• What you need to do:
A: Translate this sentence from the birthday blog post into Spanish: "It wasn’t an awful day by any means."
B: Reproduce the passage of the birthday blog post starting with "The day started" and going on through "by any means.".
C: Carry on the birthday blog post from its final sentence, keeping the same voice.

• Excerpt provided:
Archive for the ‘The Twelve Cookies of Christmas’ Category

The Twelfth Cookie of Christmas

Friday, December 24th, 2010

 
I’m sorry to say that the cookies I’m sharing with you (metaphorically, at any rate) today are not my finest work.
 
There’s nothing wrong with the recipe, I assure you. But some cookie batches—and days—don’t turn out QUITE the way we hope they will.
 
Yesterday was my birthday. We weren’t planning a family celebration until tonight due to the Washington Capitals’ nefarious habit of scheduling hockey games on my birthday every year. 
 
My brother, sister-in-law, and nephew love me, but they are die-hard Caps fans, and I don’t want to ask them to choose between hockey and me. I don’t think I’d be happy with their choice.
 
I had only two simple goals for the day. I wanted to buy some peppermint-stick ice cream, my annual birthday treat. And I wanted to post my last cookie recipe for this year.
 
The day started out nicely with phone calls, emails, and Facebook messages wishing me a happy birthday. At about 10:30 in the morning it went downhill.
 
It wasn’t an awful day by any means.
 
I wasn’t hit by a truck.
 
I didn’t start a fire in the new apartment–unless you count the little melt down on one of the stove burners. (I really HATE electric stoves.)
 
My near and dear remained reasonably hale and hearty.

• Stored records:
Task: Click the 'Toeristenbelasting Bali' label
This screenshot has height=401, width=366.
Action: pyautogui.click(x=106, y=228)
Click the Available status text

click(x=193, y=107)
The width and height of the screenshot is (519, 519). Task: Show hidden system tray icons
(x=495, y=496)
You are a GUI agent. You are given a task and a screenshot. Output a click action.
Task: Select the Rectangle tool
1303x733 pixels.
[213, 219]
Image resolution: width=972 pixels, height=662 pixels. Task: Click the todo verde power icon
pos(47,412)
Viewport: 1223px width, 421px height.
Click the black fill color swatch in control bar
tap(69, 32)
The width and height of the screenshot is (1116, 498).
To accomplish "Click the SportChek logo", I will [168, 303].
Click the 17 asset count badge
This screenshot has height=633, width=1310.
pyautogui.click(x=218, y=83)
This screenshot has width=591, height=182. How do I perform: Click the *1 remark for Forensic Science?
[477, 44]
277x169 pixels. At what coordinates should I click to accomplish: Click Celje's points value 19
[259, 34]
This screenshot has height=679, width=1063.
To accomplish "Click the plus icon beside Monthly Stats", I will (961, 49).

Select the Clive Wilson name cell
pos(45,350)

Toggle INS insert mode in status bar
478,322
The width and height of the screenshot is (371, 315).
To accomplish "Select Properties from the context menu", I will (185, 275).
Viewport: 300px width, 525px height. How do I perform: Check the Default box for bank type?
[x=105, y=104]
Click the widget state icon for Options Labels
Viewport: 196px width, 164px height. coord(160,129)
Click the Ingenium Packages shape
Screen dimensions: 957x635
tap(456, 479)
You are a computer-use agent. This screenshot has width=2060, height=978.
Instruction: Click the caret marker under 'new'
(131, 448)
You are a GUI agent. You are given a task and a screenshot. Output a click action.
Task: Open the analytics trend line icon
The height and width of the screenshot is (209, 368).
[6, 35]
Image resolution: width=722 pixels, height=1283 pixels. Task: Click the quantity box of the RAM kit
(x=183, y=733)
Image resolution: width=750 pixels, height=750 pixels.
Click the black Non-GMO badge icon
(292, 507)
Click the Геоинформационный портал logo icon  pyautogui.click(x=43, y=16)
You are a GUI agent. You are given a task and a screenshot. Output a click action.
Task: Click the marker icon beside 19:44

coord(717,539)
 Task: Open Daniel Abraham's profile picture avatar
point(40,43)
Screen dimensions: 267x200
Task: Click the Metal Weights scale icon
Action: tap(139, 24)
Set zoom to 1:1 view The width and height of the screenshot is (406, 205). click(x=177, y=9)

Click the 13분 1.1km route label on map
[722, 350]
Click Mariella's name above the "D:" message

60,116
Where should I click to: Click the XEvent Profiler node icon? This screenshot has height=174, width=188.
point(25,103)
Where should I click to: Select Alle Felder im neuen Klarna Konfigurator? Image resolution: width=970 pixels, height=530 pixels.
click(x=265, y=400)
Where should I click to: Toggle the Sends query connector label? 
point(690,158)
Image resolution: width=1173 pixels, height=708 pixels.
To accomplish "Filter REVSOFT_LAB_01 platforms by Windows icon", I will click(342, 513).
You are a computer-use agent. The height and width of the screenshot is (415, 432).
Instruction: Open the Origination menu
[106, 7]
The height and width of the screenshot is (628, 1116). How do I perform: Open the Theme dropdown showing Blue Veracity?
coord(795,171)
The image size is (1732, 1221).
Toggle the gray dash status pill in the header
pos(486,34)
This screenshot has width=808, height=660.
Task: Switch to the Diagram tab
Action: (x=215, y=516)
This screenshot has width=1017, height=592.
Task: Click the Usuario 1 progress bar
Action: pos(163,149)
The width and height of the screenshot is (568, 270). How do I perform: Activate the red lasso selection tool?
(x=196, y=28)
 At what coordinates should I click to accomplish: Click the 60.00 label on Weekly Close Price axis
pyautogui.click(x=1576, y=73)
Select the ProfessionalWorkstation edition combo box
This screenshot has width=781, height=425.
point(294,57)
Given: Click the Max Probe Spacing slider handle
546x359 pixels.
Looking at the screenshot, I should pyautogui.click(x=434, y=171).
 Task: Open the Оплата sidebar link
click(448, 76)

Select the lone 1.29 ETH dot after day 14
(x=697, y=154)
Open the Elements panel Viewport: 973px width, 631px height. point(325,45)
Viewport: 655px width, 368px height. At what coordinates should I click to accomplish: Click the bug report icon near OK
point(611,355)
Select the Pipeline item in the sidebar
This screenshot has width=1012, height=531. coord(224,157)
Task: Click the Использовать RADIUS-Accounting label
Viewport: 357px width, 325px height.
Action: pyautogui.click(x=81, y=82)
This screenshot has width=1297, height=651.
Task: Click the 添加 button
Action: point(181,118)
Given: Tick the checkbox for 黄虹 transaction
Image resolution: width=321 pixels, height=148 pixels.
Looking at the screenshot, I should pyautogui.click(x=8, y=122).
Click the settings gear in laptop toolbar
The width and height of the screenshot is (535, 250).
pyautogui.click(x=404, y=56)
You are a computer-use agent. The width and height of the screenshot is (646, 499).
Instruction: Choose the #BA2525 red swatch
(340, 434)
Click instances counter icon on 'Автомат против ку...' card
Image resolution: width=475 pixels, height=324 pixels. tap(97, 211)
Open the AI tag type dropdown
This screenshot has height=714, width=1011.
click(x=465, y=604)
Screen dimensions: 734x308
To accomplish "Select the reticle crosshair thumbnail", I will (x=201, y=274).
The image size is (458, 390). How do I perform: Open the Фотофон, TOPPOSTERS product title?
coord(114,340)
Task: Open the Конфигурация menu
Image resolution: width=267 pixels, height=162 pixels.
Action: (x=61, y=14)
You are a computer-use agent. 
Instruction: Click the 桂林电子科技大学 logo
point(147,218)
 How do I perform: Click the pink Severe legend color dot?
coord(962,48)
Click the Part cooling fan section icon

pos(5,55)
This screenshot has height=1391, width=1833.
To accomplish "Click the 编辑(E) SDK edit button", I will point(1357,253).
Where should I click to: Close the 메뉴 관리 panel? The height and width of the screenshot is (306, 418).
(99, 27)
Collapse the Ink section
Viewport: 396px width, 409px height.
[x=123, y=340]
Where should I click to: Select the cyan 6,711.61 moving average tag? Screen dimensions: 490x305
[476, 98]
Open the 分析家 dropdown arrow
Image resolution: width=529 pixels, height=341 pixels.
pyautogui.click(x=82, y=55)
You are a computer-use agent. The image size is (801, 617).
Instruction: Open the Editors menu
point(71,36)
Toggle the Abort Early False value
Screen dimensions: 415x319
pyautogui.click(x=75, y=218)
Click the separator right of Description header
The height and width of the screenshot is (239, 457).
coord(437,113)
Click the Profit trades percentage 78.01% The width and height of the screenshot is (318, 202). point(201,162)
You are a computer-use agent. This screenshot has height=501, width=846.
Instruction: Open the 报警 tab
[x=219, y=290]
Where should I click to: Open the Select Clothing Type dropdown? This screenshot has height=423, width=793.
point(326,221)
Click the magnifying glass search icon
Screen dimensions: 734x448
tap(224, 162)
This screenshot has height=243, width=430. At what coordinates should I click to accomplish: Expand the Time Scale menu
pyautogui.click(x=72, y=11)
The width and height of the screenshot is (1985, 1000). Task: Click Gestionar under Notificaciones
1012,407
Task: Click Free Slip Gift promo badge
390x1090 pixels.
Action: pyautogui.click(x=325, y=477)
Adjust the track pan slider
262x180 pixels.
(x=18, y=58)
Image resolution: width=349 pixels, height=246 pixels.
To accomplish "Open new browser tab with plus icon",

• Results of the tasks:
A: No fue un día horrible, ni mucho menos.

B:
The day started out nicely with phone calls, emails, and Facebook messages wishing me a happy birthday. At about 10:30 in the morning it went downhill.
 
It wasn’t an awful day by any means.

C:
I did spend an awful lot of the day cleaning up after a slightly sick mother, however. I won’t go into details, but the clean up involved back-to-back laundry that lasted well into the night and a lot of on-my-knees scrubbing.
 
When she wasn’t being sick, the mother was longing to go for long walks in the open air—until she actually felt the wind blowing on her face.
 
I popped her into the car to search for the ice cream. She enjoyed the ride, but the frozen treat didn’t materialize. We found egg-nog ice cream and gingerbread ice cream. For some reason, peppermint stick was impossible to come by.
 
Luckily, my brother showed up in the middle of the afternoon to visit with the mother so I could work on the cookies.
 
Nevertheless, the baking process got a bit muddled. First I put too much milk in the dough (the recipe below gives the correct, not the Tinky, amount of milk).
 
Then I sprinkled sugar everywhere and spilled dough on the kitchen floor.
 
I couldn’t find my cutting board so I tried rolling the cookies out on a plate. They were a bit misshapen.
 
Finally, I tried to answer the phone while measuring vanilla and ended up with very pungent icing.
 
After all this I just plain didn’t have the energy to color and pipe the icing. I simply slathered icing onto the cookies, took advantage of the wonderful holiday sprinkles Wilton recently sent to me (really, I think sprinkles could save the world), and threw the things onto a plate.
 
As you can see from the photo above, I let the setting sun do its thing and dapple the cookies; I figured the light was nature’s decoration. And who am I to mess with nature?
 
Luckily, the cookies still tasted amazingly good—and brightened the day considerably. My mother also brightened up after a dose of sugar and sprinkles. She tried to feed one to the dog, but I explained that Truffle wouldn’t be able to fit into her Santa suit if she ate cookies.
 
My birthday wasn’t a perfect day, but it ended with laughter and good flavors. And I consoled myself with the thought that I will get a redo next year when I turn 39 yet again.
 
Merry Christmas to all. And remember, a loving family, sprinkles, and a cute dog can get you through just about any minor disaster.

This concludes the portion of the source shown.